Transform Staff Wellbeing with Systems Thinking
- Dr Jessica Moore-Jones

- 7 days ago
- 2 min read
Do you feel like you keep going around in circles?
No matter how you train your leaders or support your team, the same frustrations keep happening again and again?
I've been thinking a lot lately about why well-meaning executives are struggling to see sustainable change, no matter how hard they work at improving things for their teams or organisations. And the short answer is simply that we continue to believe the narrative that leaders (or staff, for that matter) are the problem.
Everyone seems to think that the natural order of poor staff wellbeing is something along the lines of Leadership - Load - Culture - Resilience. Or some other colour-coded Canva model that looks good, sounds smart, and solves nothing.
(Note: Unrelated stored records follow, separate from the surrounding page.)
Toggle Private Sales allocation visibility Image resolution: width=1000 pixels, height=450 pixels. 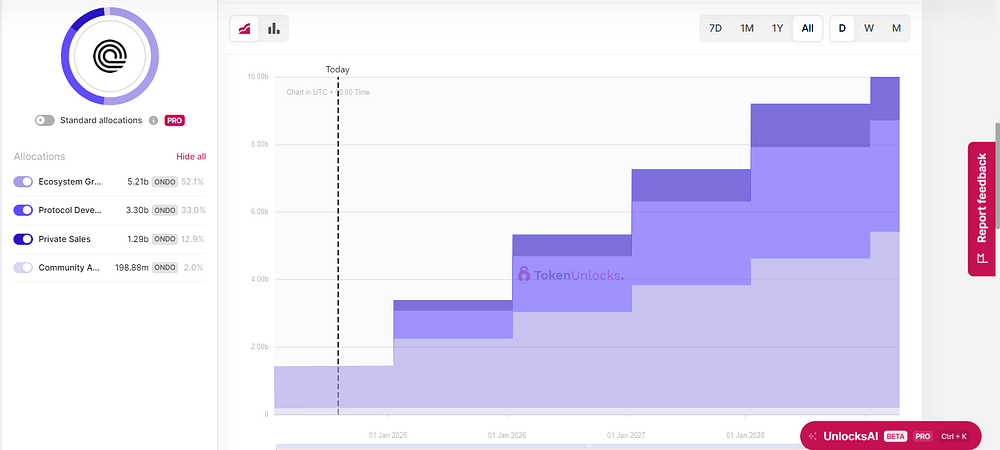[23, 239]
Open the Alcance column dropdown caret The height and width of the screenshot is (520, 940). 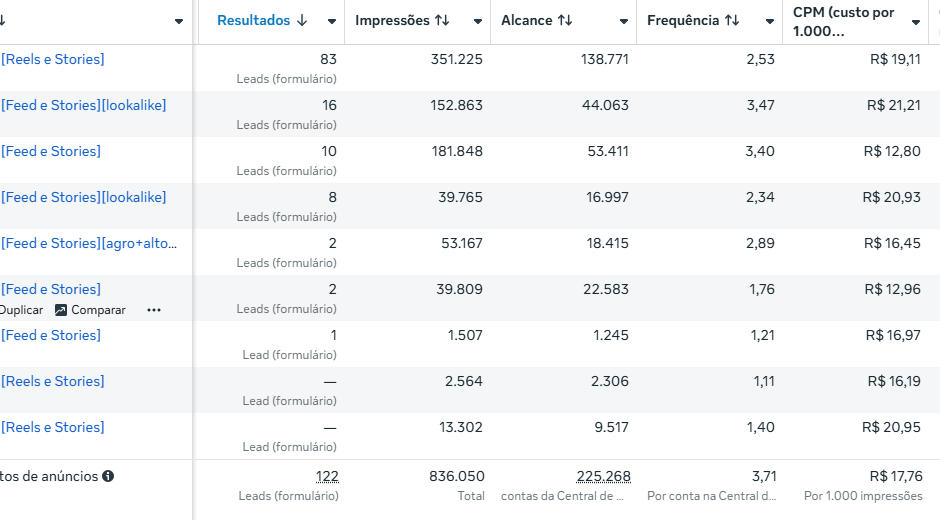(x=625, y=22)
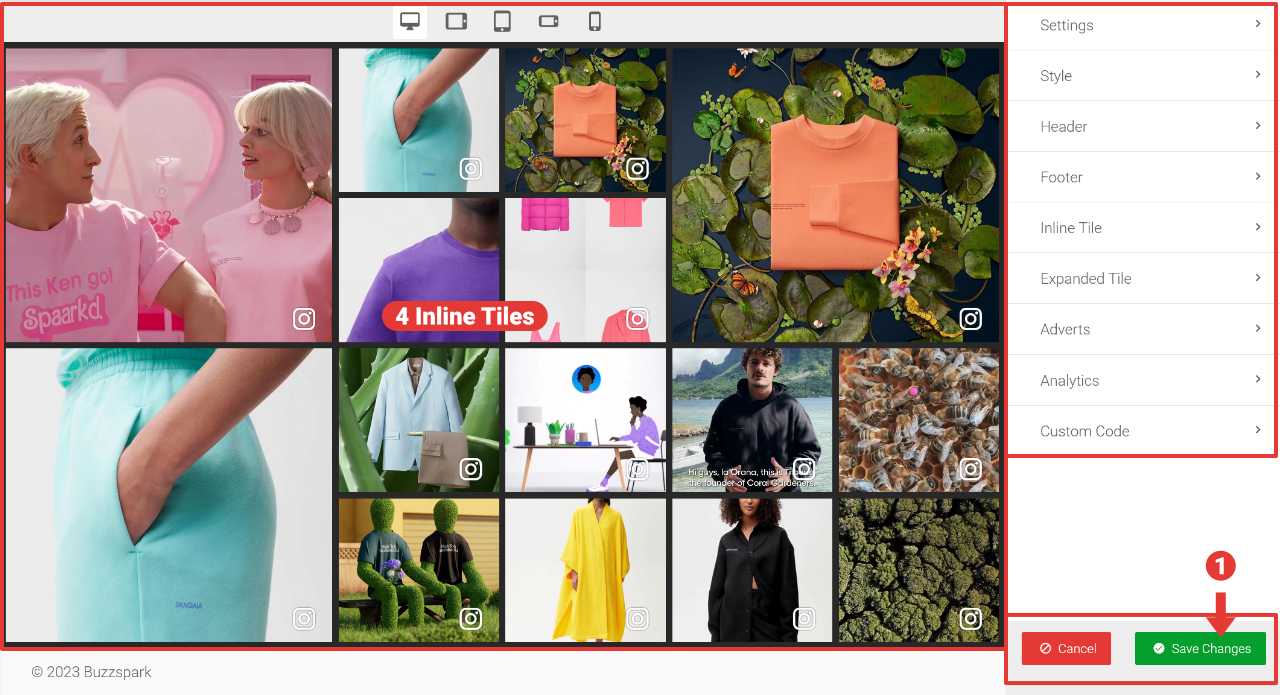Expand the Analytics panel
1280x695 pixels.
[1140, 380]
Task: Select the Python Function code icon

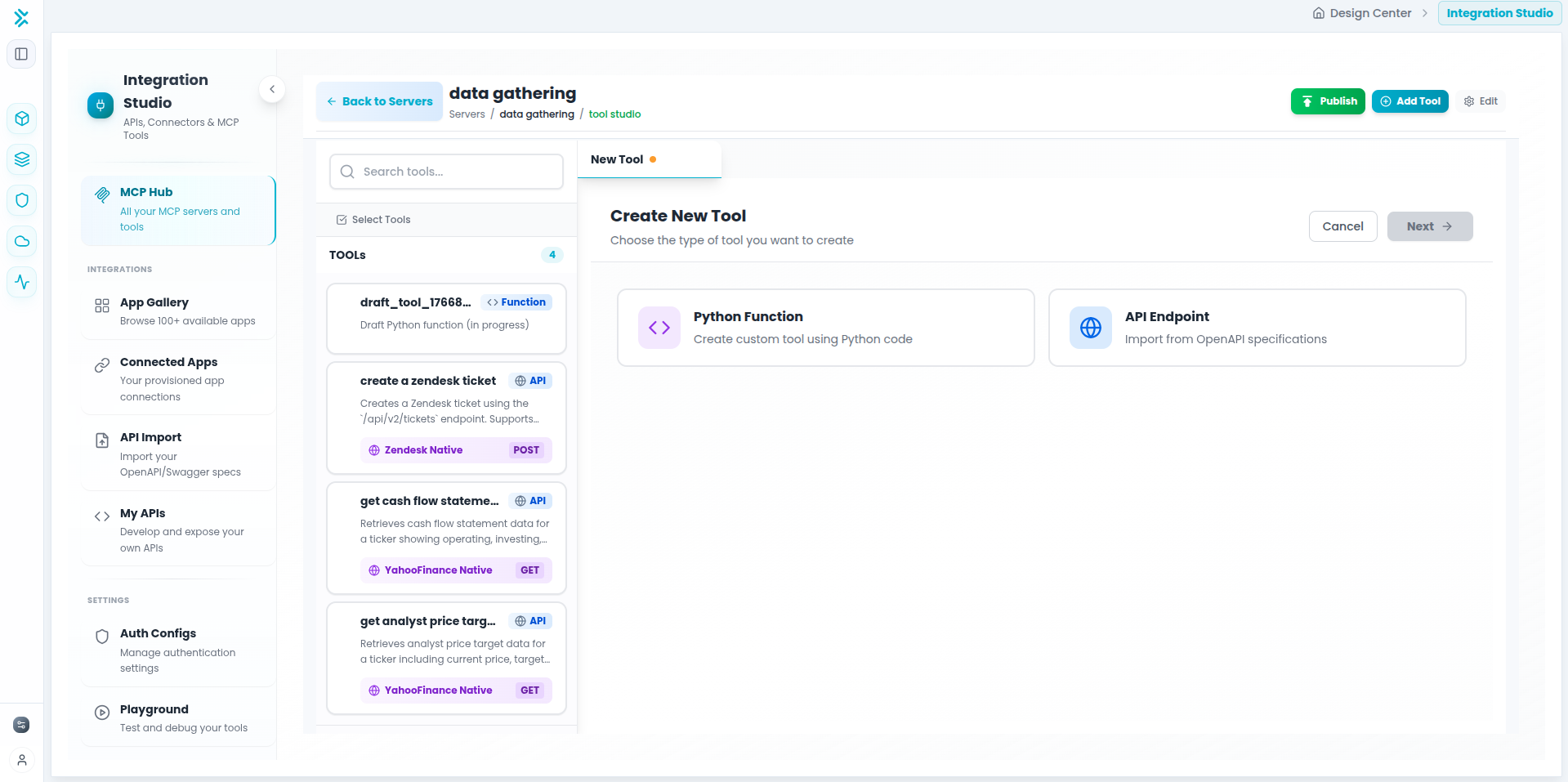Action: click(659, 328)
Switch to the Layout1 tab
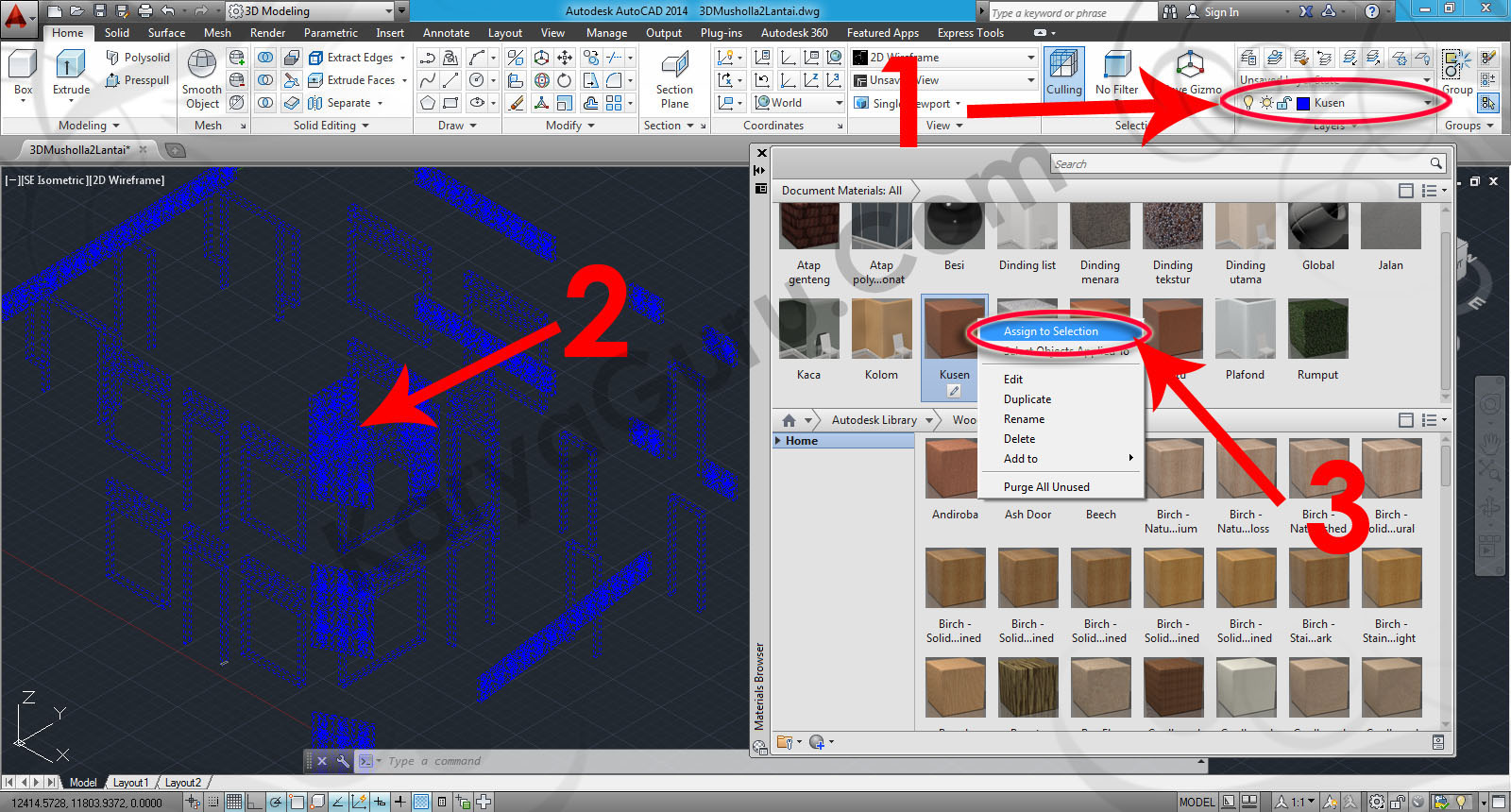The width and height of the screenshot is (1511, 812). pyautogui.click(x=130, y=783)
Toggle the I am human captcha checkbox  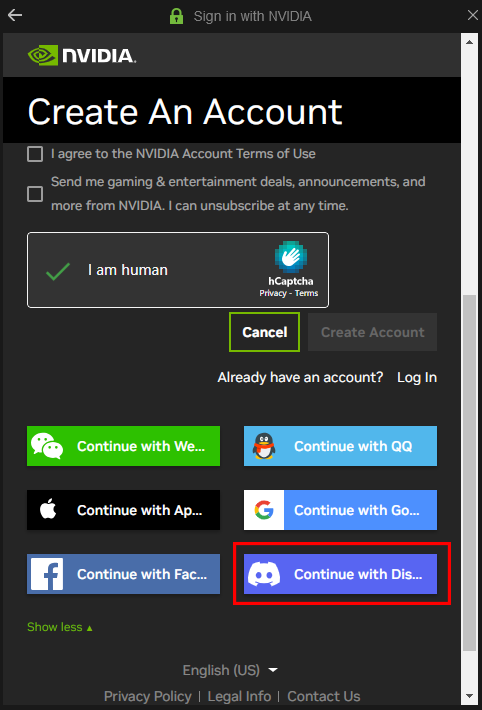(x=58, y=270)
But the truth sucks more. Because the truth is that it's way messier. Sadly, it's simply cognitively easier to have a simple answer that "fits" than do the awful mental (and real) work to find the real answers.

This scribble I just made is only a tiny inkling of it because if I tried to make it show the real story it would be too hard to read (plus, it was really just a procrasti-planning exercise anyway). But my points still stands, even without a slick palatable Canva visual to accompany.
The truth is uncomfortable because none of us want it to be that hard. We want silver bullets, and things that a workshop will fix, or another training day, or poster on the wall about behaviours. We want to feel like there's an end in sight, and that there IS a linear, clean way to improve what's not working in your organisation (or our industry).
But I'm afraid to say, it's just not. The reality is that SYSTEMS THINKING challenges power, sacred cows, internal contradictions, and comfort zones. Systems thinking refers to understanding that nothing is good or broken in isolation. Everything touches one another, and has flow on effects - intended or otherwise.
And it's why workshops on resilience for the team, putting more staff into an overloaded workplace, getting the manager more training, give you a week of feeling good about "fixing" the issue, only for it to show up again next month in some other way.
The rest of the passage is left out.